Pattern 2: Async Polling (Job-Based APIs)

```python

import time

def _submit_job(self, arguments: Dict[str, Any]) -> Dict[str, Any]:

"""Submit job and poll for results."""

try:

# Submit

submit_response = requests.post(

f"{self.BASE_URL}/jobs/submit",

json={"data": arguments.get("data")},

timeout=30

)

submit_response.raise_for_status()

job_id = submit_response.json().get("job_id")

# Poll

for attempt in range(60): # 2 min max

status_response = requests.get(

f"{self.BASE_URL}/jobs/{job_id}/status",

timeout=30

)

status_response.raise_for_status()

result = status_response.json()

if result.get("status") == "completed":

return {

"status": "success",

"data": result.get("results"),

"job_id": job_id

}

elif result.get("status") == "failed":

return {

"status": "error",

"error": result.get("error"),

"job_id": job_id

}

time.sleep(2) # Poll every 2s

return {"status": "error", "error": "Timeout after 2 min"}

except requests.exceptions.RequestException as e:

return {"status": "error", "error": str(e)}

```

JSON Best Practices

Tool Naming (≤55 chars for MCP):

Template: {API}_{action}_{target}
✅ Good: FDA_get_drug_info (20 chars)
❌ Bad: FDA_get_detailed_drug_information_with_history (55+ chars)

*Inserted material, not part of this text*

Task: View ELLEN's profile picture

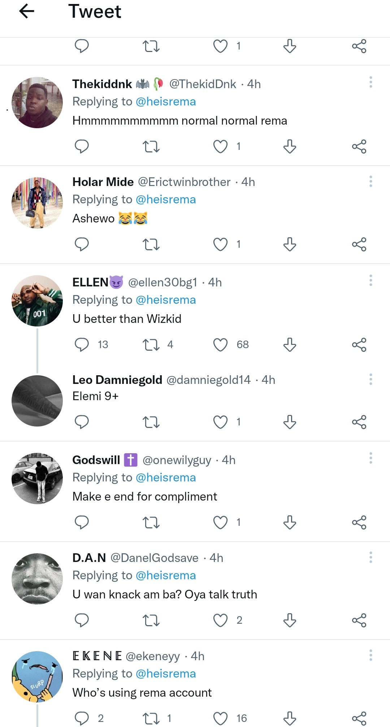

Description (150-250 chars, high-context):

```json

{

"description": "Search database for items. Returns up to 100 results with scores. Supports wildcards (* ?) and Boolean operators (AND, OR, NOT). Example: 'protein AND membrane' finds membrane proteins."

}

```

Include: What it returns, data source, use case, input format, example

test_examples (MUST be real):

```json

{

"test_examples": [

{

"operation": "search",

"query": "protein", // ✅ Real, common term

"limit": 10

}

]

}

```

❌ Don't use: "id": "XXXXX", "placeholder": "example_123"

✅ Do use: Real IDs from actual API documentation

---

Testing Strategy

Two-Level Testing (MANDATORY)

Level 1: Direct Class Testing

```python

import json

from tooluniverse.your_tool_module import YourToolClass

def test_direct_class():

"""Test implementation logic."""

with open("src/tooluniverse/data/your_tools.json") as f:

tools = json.load(f)

config = next(t for t in tools if t["name"] == "YourTool_operation1")

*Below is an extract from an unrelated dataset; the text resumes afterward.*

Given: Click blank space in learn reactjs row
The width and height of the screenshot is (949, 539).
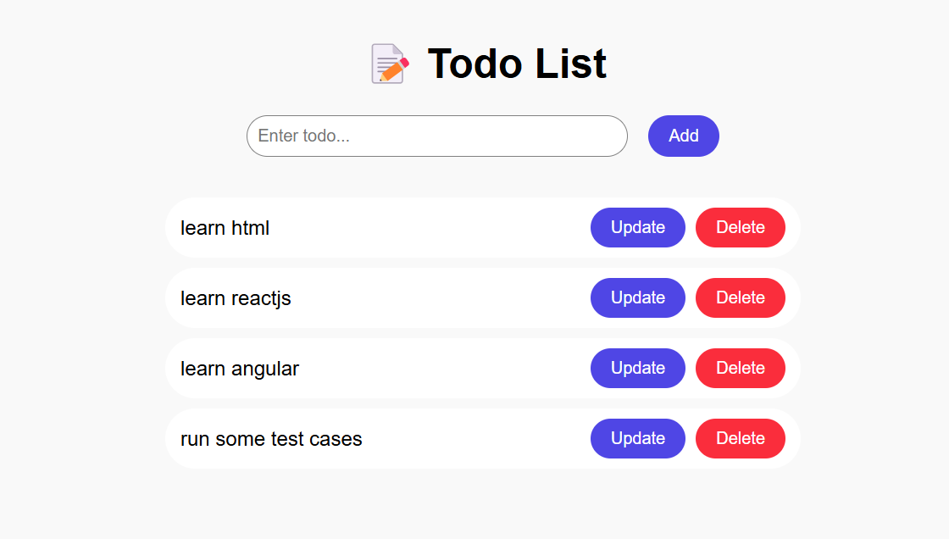Looking at the screenshot, I should coord(432,298).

tool = YourToolClass(config)

result = tool.run({"operation": "operation1", "param": "value"})

assert result["status"] == "success"

assert "data" in result

```

Level 2: ToolUniverse Interface Testing

```python

import pytest

from tooluniverse import ToolUniverse

class TestYourTools:

@pytest.fixture

def tu(self):

tu = ToolUniverse()

tu.load_tools() # CRITICAL

return tu

def test_tools_load(self, tu):

"""Verify registration."""

assert hasattr(tu.tools, 'YourTool_operation1')

def test_execution(self, tu):

"""Test via ToolUniverse (how users call it)."""

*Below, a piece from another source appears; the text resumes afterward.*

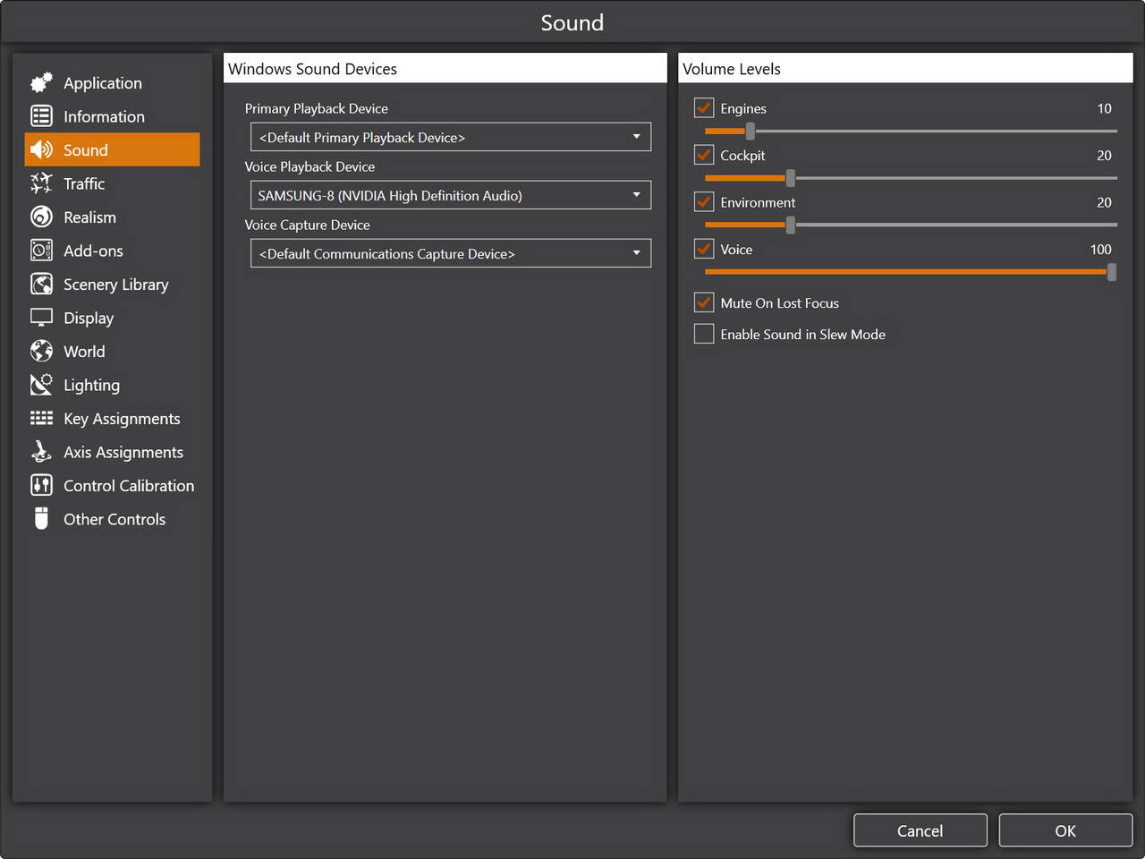Click the Traffic airplanes icon

[41, 183]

result = tu.tools.YourTool_operation1(**{

"operation": "operation1",

"param": "value"

})

assert result["status"] == "success"

def test_error_handling(self, tu):

"""Test missing params."""

result = tu.tools.YourTool_operation1(**{

"operation": "operation1"

# Missing required param

})

assert result["status"] == "error"

```

Level 3: Real API Testing

```python

def test_real_api():

"""Verify actual API integration."""

tu = ToolUniverse()

tu.load_tools()

result = tu.tools.YourTool_operation1(**{

"operation": "operation1",

"param": "real_value_from_docs"

})

if result["status"] == "success":

assert "data" in result

print("✅ Real API works")

else:

print(f"⚠️ API error (may be down): {result['error']}")

```

Why Both Levels:

Level 1: Tests implementation, catches code bugs
Level 2: Tests registration, catches config bugs
Level 3: Tests integration, catches API issues

---

Common Patterns

Error Handling Checklist

✅ Always set timeout (30s recommended)

✅ Catch specific exceptions (Timeout, ConnectionError, HTTPError)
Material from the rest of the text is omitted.